Responsabilité de l’agent immobilier à l’égard du tiers acquéreur : pas de garantie des vices cachés – limite au devoir d’information
Publié le 28 Juin 2021
Dans un jugement prononcé le 2 janvier 2019, le Tribunal de première instance francophone de Bruxelles (R.C.D.I., 2019/1, pp. 25 et s.) apporte deux éléments qui viennent contribuer à la clarification du périmètre de la responsabilité des agents immobiliers à l’égard du tiers acquéreur. L’agent immobilier n’est pas débiteur d’une garantie des vices cachés, laquelle concerne le seul vendeur du bien. Si vice caché il y a, il incombe au premier chef au vendeur de le signaler à l’acquéreur et non au commissionnaire désigné pour mettre l’acquéreur et le vendeur en relation.
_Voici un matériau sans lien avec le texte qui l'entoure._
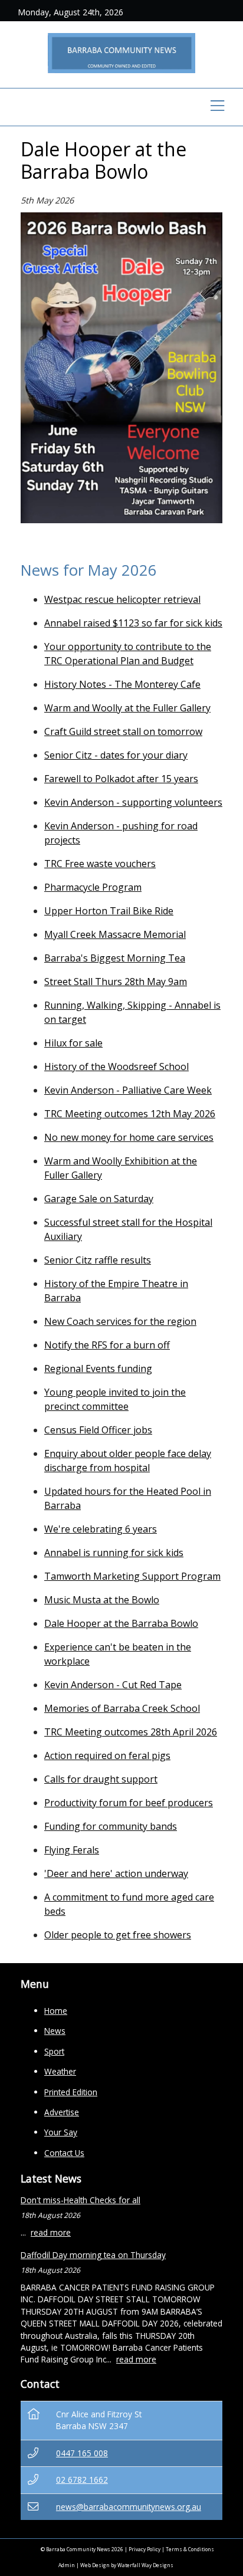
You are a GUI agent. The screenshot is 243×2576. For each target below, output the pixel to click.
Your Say (60, 2132)
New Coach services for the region (120, 1321)
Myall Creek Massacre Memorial (115, 934)
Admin (66, 2565)
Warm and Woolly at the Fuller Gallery (127, 707)
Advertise (61, 2112)
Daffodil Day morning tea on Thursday (93, 2254)
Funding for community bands (110, 1826)
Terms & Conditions (190, 2549)
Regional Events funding (98, 1368)
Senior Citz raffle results (97, 1259)
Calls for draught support (100, 1779)
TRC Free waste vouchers (100, 863)
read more (51, 2232)
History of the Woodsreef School (116, 1066)
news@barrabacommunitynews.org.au (128, 2506)
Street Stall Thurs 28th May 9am (115, 981)
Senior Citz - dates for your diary (116, 755)
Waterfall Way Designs (145, 2565)
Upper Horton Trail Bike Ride (108, 910)
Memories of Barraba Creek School (122, 1708)
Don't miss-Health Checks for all (80, 2200)
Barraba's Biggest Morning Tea (114, 957)
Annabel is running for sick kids (113, 1552)
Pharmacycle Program (93, 887)
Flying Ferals (71, 1849)
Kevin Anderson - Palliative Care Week (128, 1090)
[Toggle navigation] (217, 107)
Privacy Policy (144, 2549)
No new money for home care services (129, 1137)
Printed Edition (70, 2092)
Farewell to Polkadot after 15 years (121, 778)
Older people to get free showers (117, 1934)
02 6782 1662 (82, 2479)
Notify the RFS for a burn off (107, 1344)
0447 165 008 (82, 2453)
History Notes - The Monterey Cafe (122, 684)
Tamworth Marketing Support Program (132, 1576)
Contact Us (64, 2152)
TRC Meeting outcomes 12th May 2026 (129, 1113)
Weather (60, 2071)
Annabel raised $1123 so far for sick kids (133, 622)
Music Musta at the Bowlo (101, 1599)
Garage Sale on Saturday (98, 1198)
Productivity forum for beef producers (128, 1802)
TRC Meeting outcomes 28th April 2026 (130, 1731)
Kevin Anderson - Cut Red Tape (113, 1684)
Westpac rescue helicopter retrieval (122, 599)
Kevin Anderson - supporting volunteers (133, 802)
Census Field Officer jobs (98, 1429)
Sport (54, 2051)
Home (55, 2010)
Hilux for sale (73, 1042)
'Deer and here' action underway (116, 1873)
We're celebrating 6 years (100, 1528)
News (54, 2030)
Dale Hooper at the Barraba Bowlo (121, 1623)
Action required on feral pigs (107, 1755)
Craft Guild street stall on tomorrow (123, 731)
Bref rappel des données du litige
Monsieur L. a vendu un immeuble à Monsieur F. par l’intermédiaire de l’agent immobilier K.
Après la passation de l’acte authentique et l’occupation des lieux par l’acquéreur, celui-ci se plaint de nuisances sonores importantes dues à l’activité, dans l’immeuble voisin, de déchargement de marchandises par transpalettes, puis à leur transfert par ascenseur à destination d’un supermarché.
L’acquéreur demande la condamnation solidaire du vendeur, du syndic et de l’agent immobilier sur la base de la garantie des vices cachés visée aux articles 1641 et suivants du Code civil.
Rejet de la demande en garantie des vices cachés dirigée contre le vendeur
Le tribunal distingue judicieusement l’environnement normalement bruyant auquel l’acheteur pouvait s’attendre de celui, plus spécifique et inattendu, résultant des bruits matinaux de déchargement de camions par transpalettes. Seuls les derniers peuvent être envisagés même s’il peut y être remédié. C’est la présence du vice au moment de la vente qui seule doit être prise en considération, pour autant, néanmoins, précise le tribunal, que la situation ne soit pas purement passagère, comme le serait celle d’un chantier.
En l’espèce, le tribunal qualifie les nuisances spécifiques comme étant à la frontière entre un trouble excessif de voisinage provoqué par le voisin et une véritable situation vicieuse. Selon le tribunal, déterminer si le bien vendu était affecté d’un vice lors de la vente ne pourrait en tout cas se résoudre que par une mesure d’instruction.
L’expertise n’est cependant pas ordonnée par le tribunal compte tenu de la validité de la clause d’exonération de la garantie des vices cachés du vendeur contenue dans l’acte de vente. L’acquéreur n’a en effet pas pu démontrer que le vendeur connaissait l’existence des nuisances sonores préalablement à la vente, de sorte que la clause d’exonération peut sortir ses effets.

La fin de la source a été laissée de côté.